=== Section Start ===
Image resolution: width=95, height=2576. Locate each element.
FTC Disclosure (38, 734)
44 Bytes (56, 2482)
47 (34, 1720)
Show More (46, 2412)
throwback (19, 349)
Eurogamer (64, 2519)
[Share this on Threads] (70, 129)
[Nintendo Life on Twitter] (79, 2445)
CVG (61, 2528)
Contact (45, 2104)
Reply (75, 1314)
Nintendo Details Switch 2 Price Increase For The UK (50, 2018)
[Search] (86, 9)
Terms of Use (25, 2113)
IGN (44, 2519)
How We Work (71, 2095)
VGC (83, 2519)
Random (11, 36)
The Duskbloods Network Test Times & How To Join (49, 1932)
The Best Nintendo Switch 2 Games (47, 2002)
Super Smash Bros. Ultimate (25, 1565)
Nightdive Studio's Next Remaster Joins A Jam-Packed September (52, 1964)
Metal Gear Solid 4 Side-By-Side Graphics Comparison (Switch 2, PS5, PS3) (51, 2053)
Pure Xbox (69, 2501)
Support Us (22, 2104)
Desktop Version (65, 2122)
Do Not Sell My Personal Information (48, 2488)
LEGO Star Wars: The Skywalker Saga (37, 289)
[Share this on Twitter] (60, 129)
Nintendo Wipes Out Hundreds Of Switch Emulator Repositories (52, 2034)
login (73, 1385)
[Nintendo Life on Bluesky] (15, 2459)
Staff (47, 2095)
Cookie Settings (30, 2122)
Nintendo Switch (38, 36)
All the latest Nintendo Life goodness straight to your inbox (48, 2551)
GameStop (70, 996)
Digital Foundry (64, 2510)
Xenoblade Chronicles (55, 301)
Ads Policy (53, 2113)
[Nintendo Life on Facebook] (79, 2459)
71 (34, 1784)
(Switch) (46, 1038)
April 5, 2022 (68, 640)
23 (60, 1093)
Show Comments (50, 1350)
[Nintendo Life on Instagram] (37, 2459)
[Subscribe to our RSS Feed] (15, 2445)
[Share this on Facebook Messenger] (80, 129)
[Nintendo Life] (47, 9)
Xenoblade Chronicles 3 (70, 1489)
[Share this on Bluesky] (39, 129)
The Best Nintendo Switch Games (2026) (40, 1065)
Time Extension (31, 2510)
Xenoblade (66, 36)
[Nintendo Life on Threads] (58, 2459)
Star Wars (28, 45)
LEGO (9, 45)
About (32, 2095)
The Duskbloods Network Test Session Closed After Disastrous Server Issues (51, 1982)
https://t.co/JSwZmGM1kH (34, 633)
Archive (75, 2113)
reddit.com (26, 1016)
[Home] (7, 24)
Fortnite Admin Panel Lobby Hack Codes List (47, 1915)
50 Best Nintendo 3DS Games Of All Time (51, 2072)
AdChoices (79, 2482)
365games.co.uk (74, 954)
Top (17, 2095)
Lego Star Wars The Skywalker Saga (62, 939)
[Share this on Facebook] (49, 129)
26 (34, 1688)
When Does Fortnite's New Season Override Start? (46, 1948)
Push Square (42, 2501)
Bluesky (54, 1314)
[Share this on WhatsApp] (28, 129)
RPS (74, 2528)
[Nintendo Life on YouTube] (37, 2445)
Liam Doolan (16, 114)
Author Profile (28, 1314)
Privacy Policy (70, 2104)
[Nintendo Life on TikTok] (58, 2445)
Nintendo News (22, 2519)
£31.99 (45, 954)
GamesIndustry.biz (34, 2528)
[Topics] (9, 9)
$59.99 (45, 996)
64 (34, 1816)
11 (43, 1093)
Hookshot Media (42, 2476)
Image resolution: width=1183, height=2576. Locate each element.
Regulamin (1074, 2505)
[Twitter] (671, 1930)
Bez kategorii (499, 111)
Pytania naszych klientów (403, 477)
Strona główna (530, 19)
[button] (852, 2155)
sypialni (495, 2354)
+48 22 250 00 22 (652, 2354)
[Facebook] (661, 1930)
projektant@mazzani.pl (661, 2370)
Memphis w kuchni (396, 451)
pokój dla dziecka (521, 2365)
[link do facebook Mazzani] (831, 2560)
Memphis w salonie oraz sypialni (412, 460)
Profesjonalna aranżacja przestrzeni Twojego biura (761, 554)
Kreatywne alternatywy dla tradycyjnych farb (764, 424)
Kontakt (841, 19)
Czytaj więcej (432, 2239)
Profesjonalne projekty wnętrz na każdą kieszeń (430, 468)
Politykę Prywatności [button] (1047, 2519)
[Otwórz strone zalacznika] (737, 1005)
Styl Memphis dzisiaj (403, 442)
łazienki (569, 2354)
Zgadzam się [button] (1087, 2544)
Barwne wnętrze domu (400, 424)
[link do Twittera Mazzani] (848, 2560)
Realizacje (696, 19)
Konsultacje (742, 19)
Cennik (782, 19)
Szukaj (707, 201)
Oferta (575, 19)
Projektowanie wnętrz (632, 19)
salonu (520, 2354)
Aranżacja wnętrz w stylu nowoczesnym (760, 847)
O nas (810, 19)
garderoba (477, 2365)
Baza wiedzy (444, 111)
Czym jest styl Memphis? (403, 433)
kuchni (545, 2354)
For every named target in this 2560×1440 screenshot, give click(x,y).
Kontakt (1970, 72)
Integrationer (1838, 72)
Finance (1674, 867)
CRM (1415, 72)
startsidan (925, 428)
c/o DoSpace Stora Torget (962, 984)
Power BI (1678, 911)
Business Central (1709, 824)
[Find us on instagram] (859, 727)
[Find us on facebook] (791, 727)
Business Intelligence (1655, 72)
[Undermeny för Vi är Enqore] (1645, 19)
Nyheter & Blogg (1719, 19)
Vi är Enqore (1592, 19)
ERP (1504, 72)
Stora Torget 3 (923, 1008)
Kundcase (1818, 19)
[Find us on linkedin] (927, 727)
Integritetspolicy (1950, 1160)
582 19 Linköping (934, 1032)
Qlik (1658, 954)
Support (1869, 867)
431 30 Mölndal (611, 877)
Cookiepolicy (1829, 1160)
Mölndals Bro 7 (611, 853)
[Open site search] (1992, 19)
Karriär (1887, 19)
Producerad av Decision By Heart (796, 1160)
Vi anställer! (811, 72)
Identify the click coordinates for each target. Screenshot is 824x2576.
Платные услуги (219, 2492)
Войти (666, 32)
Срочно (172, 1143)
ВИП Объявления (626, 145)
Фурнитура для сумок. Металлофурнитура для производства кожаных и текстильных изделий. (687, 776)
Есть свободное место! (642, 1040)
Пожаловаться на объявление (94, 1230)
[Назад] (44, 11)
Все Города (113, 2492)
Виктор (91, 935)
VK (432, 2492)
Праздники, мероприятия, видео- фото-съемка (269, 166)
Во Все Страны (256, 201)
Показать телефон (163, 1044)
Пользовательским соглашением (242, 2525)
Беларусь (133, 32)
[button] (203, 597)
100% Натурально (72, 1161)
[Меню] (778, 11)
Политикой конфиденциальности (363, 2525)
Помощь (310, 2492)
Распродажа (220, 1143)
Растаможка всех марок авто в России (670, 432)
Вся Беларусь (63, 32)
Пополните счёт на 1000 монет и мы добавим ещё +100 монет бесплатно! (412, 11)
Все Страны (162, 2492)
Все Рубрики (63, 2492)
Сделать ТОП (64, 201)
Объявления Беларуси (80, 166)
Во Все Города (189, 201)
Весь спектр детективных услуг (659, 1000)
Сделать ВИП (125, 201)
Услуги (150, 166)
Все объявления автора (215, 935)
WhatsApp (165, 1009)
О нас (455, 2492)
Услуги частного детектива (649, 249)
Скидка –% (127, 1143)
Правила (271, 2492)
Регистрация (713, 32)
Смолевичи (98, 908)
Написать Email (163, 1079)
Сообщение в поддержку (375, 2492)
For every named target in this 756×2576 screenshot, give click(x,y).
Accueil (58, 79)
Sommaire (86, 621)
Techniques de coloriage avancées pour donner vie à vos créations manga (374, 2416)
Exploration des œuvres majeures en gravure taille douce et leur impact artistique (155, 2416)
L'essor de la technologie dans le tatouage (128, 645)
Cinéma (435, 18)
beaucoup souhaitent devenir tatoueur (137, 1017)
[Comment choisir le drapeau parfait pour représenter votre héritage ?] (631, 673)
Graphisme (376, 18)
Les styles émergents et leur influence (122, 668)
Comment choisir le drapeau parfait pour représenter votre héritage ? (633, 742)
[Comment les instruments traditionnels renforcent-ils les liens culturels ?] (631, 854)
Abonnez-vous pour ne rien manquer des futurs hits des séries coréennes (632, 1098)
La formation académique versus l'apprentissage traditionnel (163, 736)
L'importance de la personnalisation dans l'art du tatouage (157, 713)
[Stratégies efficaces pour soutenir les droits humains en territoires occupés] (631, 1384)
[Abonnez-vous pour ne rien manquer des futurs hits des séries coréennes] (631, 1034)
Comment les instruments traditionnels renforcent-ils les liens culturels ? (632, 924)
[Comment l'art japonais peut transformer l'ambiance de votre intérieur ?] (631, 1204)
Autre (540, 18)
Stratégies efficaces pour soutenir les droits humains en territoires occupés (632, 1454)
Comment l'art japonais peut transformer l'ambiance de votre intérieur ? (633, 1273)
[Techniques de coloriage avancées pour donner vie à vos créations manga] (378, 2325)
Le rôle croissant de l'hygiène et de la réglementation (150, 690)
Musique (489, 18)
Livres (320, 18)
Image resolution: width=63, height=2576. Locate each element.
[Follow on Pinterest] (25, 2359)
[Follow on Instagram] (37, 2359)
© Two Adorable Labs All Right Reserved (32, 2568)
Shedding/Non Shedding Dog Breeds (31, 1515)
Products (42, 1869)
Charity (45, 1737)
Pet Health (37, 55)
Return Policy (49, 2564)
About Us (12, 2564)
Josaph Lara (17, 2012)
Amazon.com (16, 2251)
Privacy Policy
=== Section End ===
» Assignment: Scan the records above for the lines holding "CVG (61, 2528)" and "The Duskbloods Network Test Times". Transcribe those two and every line between them word for word, and no others.

» Your response:
CVG (61, 2528)
Contact (45, 2104)
Reply (75, 1314)
Nintendo Details Switch 2 Price Increase For The UK (50, 2018)
[Search] (86, 9)
Terms of Use (25, 2113)
IGN (44, 2519)
How We Work (71, 2095)
VGC (83, 2519)
Random (11, 36)
The Duskbloods Network Test Times & How To Join (49, 1932)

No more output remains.